> Your instructions
Copy all of the records word for word.

** Opening Listed entries block **

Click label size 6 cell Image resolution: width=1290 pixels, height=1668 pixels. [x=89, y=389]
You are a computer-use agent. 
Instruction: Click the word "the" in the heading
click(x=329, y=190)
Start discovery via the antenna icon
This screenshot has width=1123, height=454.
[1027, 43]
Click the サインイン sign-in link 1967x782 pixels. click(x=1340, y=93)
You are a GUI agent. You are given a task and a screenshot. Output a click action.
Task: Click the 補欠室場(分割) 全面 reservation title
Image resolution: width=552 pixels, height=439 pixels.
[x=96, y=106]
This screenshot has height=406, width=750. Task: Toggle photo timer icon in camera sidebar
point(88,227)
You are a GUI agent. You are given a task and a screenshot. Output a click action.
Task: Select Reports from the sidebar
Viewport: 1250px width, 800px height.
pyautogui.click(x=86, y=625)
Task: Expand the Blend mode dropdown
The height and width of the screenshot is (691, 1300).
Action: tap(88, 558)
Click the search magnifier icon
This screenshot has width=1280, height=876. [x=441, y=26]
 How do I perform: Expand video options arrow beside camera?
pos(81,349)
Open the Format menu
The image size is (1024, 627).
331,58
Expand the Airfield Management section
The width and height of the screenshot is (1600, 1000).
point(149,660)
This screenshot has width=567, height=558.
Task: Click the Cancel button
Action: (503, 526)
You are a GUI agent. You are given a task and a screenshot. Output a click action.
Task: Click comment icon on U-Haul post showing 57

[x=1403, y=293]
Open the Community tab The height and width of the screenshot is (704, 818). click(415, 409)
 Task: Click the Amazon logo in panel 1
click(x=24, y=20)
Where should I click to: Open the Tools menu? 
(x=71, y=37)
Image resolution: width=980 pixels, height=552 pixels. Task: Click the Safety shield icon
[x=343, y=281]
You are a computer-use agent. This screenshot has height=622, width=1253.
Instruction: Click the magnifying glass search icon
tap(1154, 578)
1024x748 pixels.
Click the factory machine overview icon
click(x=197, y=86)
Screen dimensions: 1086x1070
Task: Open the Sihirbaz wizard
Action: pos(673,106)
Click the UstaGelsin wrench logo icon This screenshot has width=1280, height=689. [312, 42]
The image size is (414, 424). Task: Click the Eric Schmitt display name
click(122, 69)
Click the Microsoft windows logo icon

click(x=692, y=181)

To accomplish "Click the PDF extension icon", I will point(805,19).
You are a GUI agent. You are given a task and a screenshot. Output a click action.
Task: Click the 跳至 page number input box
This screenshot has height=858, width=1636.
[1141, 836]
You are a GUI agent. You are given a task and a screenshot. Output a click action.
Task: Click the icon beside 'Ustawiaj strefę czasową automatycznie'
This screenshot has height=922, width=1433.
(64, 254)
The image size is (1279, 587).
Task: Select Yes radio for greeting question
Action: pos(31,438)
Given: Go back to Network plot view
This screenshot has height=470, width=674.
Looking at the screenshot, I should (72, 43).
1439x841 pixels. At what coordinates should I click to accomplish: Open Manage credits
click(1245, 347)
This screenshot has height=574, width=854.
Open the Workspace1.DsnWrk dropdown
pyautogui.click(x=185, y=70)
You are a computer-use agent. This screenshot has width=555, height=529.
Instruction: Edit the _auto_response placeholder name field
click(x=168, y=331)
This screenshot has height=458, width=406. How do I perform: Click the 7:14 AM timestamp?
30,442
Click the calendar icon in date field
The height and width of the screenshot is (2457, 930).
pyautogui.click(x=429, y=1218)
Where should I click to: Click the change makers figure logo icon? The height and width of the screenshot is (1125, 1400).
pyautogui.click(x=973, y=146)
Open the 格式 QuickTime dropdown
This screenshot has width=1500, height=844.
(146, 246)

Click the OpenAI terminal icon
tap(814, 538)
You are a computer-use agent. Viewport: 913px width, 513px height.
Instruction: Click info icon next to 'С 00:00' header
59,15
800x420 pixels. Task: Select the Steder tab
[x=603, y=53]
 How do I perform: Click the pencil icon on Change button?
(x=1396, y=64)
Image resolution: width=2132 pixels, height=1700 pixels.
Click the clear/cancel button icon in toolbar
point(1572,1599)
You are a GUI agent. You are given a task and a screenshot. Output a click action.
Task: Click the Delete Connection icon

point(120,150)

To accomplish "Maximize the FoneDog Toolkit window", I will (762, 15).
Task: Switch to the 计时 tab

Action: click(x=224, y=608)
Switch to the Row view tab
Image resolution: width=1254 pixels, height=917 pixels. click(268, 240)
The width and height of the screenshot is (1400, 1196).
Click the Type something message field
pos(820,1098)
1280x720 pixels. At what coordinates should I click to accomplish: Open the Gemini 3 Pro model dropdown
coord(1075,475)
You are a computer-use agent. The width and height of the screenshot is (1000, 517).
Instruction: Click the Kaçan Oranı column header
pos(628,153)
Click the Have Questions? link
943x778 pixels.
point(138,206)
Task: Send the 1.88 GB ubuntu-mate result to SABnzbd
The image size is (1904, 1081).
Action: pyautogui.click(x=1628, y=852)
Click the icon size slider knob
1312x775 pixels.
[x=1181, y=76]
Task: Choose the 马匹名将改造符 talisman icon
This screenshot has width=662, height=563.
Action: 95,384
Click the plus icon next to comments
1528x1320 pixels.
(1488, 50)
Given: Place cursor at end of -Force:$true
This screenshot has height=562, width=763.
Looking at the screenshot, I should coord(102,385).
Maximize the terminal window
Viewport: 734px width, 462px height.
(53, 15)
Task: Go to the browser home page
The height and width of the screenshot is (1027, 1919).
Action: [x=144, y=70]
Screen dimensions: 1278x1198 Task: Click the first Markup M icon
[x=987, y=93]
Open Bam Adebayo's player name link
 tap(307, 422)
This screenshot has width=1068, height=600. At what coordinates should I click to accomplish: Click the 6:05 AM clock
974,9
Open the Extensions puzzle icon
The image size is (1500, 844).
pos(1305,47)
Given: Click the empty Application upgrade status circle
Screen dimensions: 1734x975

** Closing Listed entries block **

> Reply to the task
Click label size 6 cell Image resolution: width=1290 pixels, height=1668 pixels. [x=89, y=389]
You are a computer-use agent. 
Instruction: Click the word "the" in the heading
click(x=329, y=190)
Start discovery via the antenna icon
This screenshot has width=1123, height=454.
[1027, 43]
Click the サインイン sign-in link 1967x782 pixels. click(x=1340, y=93)
You are a GUI agent. You are given a task and a screenshot. Output a click action.
Task: Click the 補欠室場(分割) 全面 reservation title
Image resolution: width=552 pixels, height=439 pixels.
[x=96, y=106]
This screenshot has height=406, width=750. Task: Toggle photo timer icon in camera sidebar
point(88,227)
You are a GUI agent. You are given a task and a screenshot. Output a click action.
Task: Select Reports from the sidebar
Viewport: 1250px width, 800px height.
pyautogui.click(x=86, y=625)
Task: Expand the Blend mode dropdown
The height and width of the screenshot is (691, 1300).
Action: tap(88, 558)
Click the search magnifier icon
This screenshot has width=1280, height=876. [x=441, y=26]
 How do I perform: Expand video options arrow beside camera?
pos(81,349)
Open the Format menu
The image size is (1024, 627).
331,58
Expand the Airfield Management section
The width and height of the screenshot is (1600, 1000).
point(149,660)
This screenshot has width=567, height=558.
Task: Click the Cancel button
Action: (503, 526)
You are a GUI agent. You are given a task and a screenshot. Output a click action.
Task: Click comment icon on U-Haul post showing 57

[x=1403, y=293]
Open the Community tab The height and width of the screenshot is (704, 818). click(415, 409)
 Task: Click the Amazon logo in panel 1
click(x=24, y=20)
Where should I click to: Open the Tools menu? 
(x=71, y=37)
Image resolution: width=980 pixels, height=552 pixels. Task: Click the Safety shield icon
[x=343, y=281]
You are a computer-use agent. This screenshot has height=622, width=1253.
Instruction: Click the magnifying glass search icon
tap(1154, 578)
1024x748 pixels.
Click the factory machine overview icon
click(x=197, y=86)
Screen dimensions: 1086x1070
Task: Open the Sihirbaz wizard
Action: pos(673,106)
Click the UstaGelsin wrench logo icon This screenshot has width=1280, height=689. [312, 42]
The image size is (414, 424). Task: Click the Eric Schmitt display name
click(122, 69)
Click the Microsoft windows logo icon

click(x=692, y=181)

To accomplish "Click the PDF extension icon", I will point(805,19).
You are a GUI agent. You are given a task and a screenshot. Output a click action.
Task: Click the 跳至 page number input box
This screenshot has height=858, width=1636.
[1141, 836]
You are a GUI agent. You are given a task and a screenshot. Output a click action.
Task: Click the icon beside 'Ustawiaj strefę czasową automatycznie'
This screenshot has height=922, width=1433.
(64, 254)
The image size is (1279, 587).
Task: Select Yes radio for greeting question
Action: pos(31,438)
Given: Go back to Network plot view
This screenshot has height=470, width=674.
Looking at the screenshot, I should (72, 43).
1439x841 pixels. At what coordinates should I click to accomplish: Open Manage credits
click(1245, 347)
This screenshot has height=574, width=854.
Open the Workspace1.DsnWrk dropdown
pyautogui.click(x=185, y=70)
You are a computer-use agent. This screenshot has width=555, height=529.
Instruction: Edit the _auto_response placeholder name field
click(x=168, y=331)
This screenshot has height=458, width=406. How do I perform: Click the 7:14 AM timestamp?
30,442
Click the calendar icon in date field
The height and width of the screenshot is (2457, 930).
pyautogui.click(x=429, y=1218)
Where should I click to: Click the change makers figure logo icon? The height and width of the screenshot is (1125, 1400).
pyautogui.click(x=973, y=146)
Open the 格式 QuickTime dropdown
This screenshot has width=1500, height=844.
(146, 246)

Click the OpenAI terminal icon
tap(814, 538)
You are a computer-use agent. Viewport: 913px width, 513px height.
Instruction: Click info icon next to 'С 00:00' header
59,15
800x420 pixels. Task: Select the Steder tab
[x=603, y=53]
 How do I perform: Click the pencil icon on Change button?
(x=1396, y=64)
Image resolution: width=2132 pixels, height=1700 pixels.
Click the clear/cancel button icon in toolbar
point(1572,1599)
You are a GUI agent. You are given a task and a screenshot. Output a click action.
Task: Click the Delete Connection icon

point(120,150)

To accomplish "Maximize the FoneDog Toolkit window", I will (762, 15).
Task: Switch to the 计时 tab

Action: click(x=224, y=608)
Switch to the Row view tab
Image resolution: width=1254 pixels, height=917 pixels. click(268, 240)
The width and height of the screenshot is (1400, 1196).
Click the Type something message field
pos(820,1098)
1280x720 pixels. At what coordinates should I click to accomplish: Open the Gemini 3 Pro model dropdown
coord(1075,475)
You are a computer-use agent. The width and height of the screenshot is (1000, 517).
Instruction: Click the Kaçan Oranı column header
pos(628,153)
Click the Have Questions? link
943x778 pixels.
point(138,206)
Task: Send the 1.88 GB ubuntu-mate result to SABnzbd
The image size is (1904, 1081).
Action: pyautogui.click(x=1628, y=852)
Click the icon size slider knob
1312x775 pixels.
[x=1181, y=76]
Task: Choose the 马匹名将改造符 talisman icon
This screenshot has width=662, height=563.
Action: 95,384
Click the plus icon next to comments
1528x1320 pixels.
(1488, 50)
Given: Place cursor at end of -Force:$true
This screenshot has height=562, width=763.
Looking at the screenshot, I should coord(102,385).
Maximize the terminal window
Viewport: 734px width, 462px height.
(53, 15)
Task: Go to the browser home page
The height and width of the screenshot is (1027, 1919).
Action: [x=144, y=70]
Screen dimensions: 1278x1198 Task: Click the first Markup M icon
[x=987, y=93]
Open Bam Adebayo's player name link
 tap(307, 422)
This screenshot has width=1068, height=600. At what coordinates should I click to accomplish: Click the 6:05 AM clock
974,9
Open the Extensions puzzle icon
The image size is (1500, 844).
pos(1305,47)
Given: Click the empty Application upgrade status circle
Screen dimensions: 1734x975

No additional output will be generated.